Find the string "agent" in the listing and report every line that has it.
*** Block opens ***
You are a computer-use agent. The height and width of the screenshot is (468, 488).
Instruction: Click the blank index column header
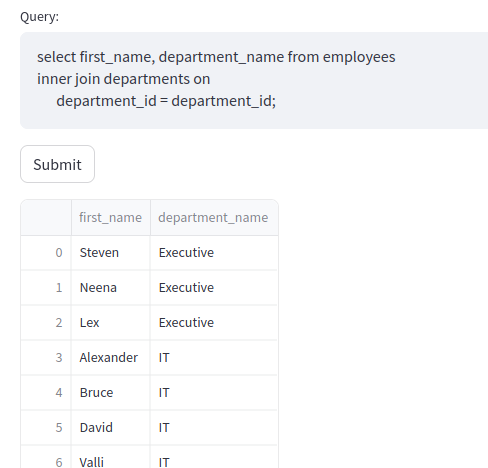pyautogui.click(x=46, y=218)
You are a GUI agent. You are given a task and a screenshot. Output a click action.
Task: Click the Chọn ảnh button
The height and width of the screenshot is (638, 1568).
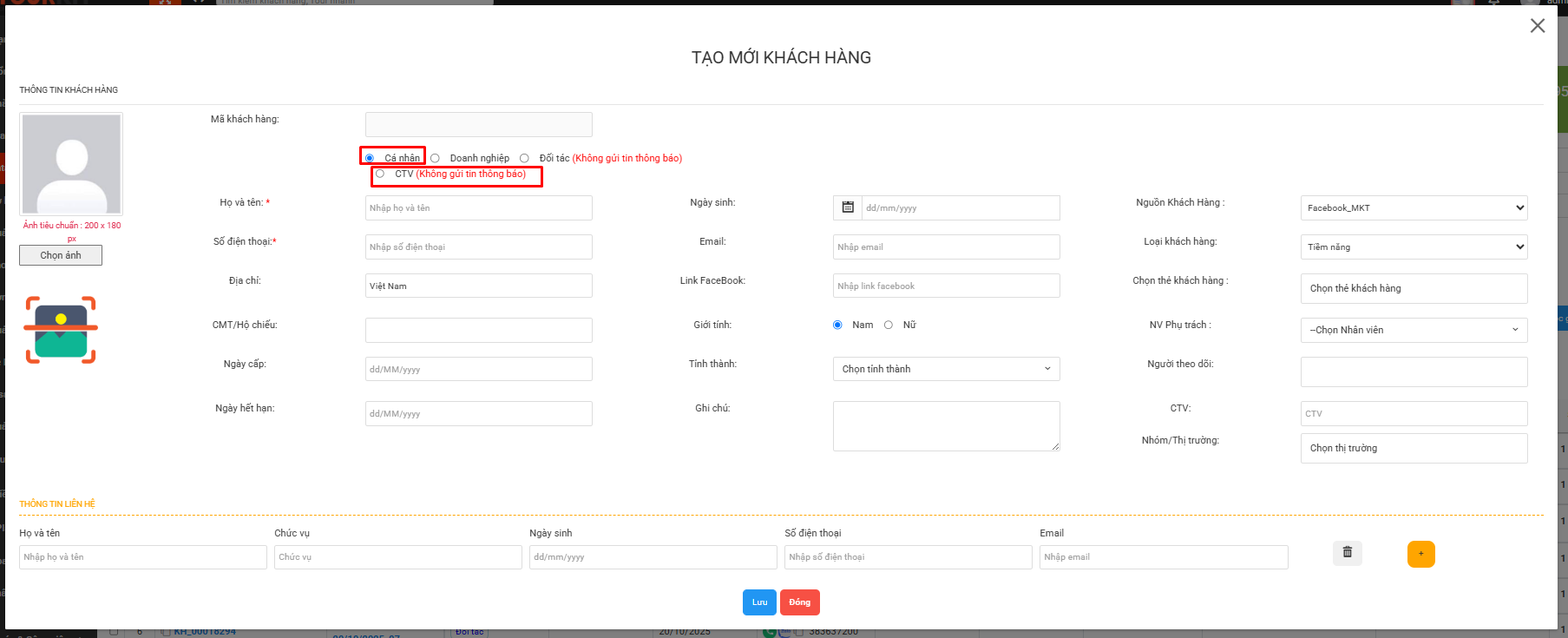coord(61,255)
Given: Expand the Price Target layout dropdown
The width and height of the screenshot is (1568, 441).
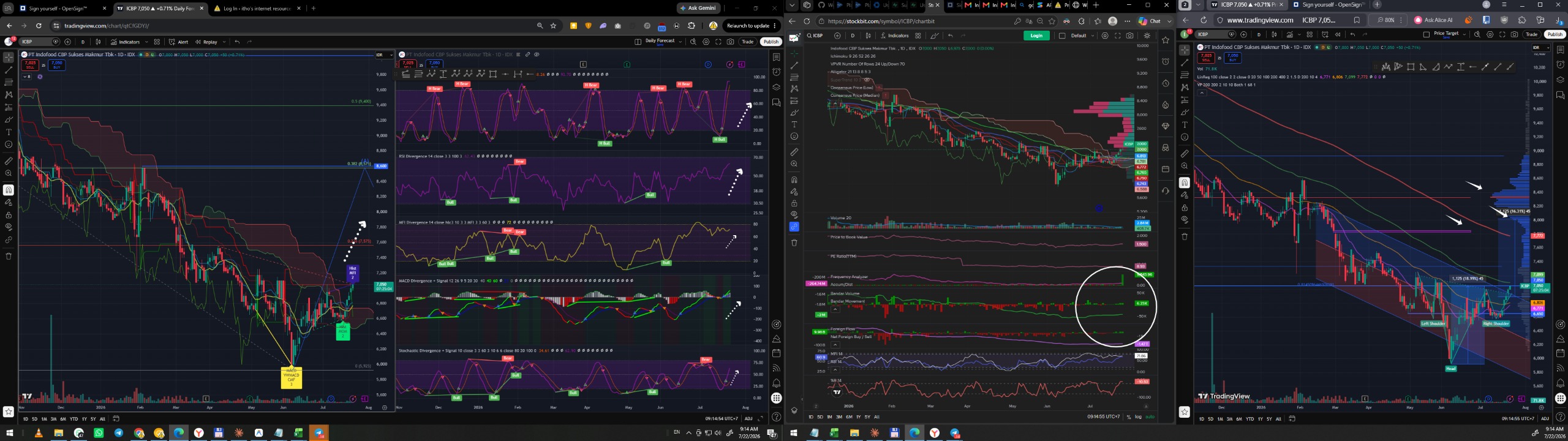Looking at the screenshot, I should click(x=1464, y=34).
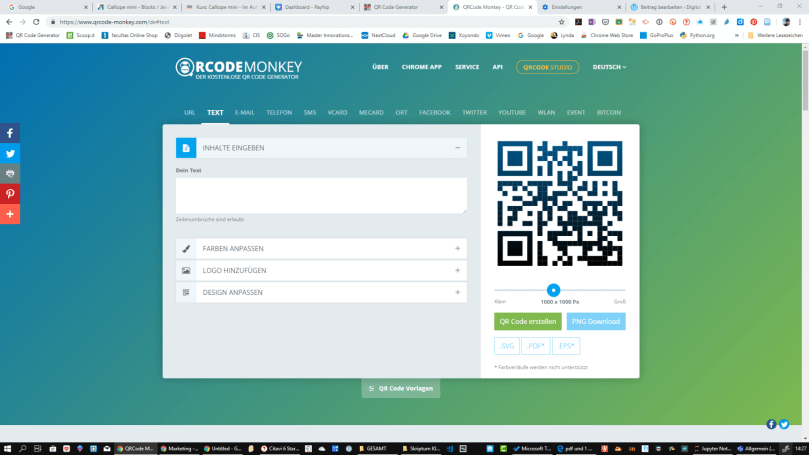Click the Twitter share icon in left sidebar
This screenshot has width=809, height=455.
point(10,153)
*** Block closes ***
_TASK OUTPUT:_
You are a computer-use agent. The height and width of the screenshot is (468, 488).
You are a GUI agent. You are given a task and a screenshot. Output a click action.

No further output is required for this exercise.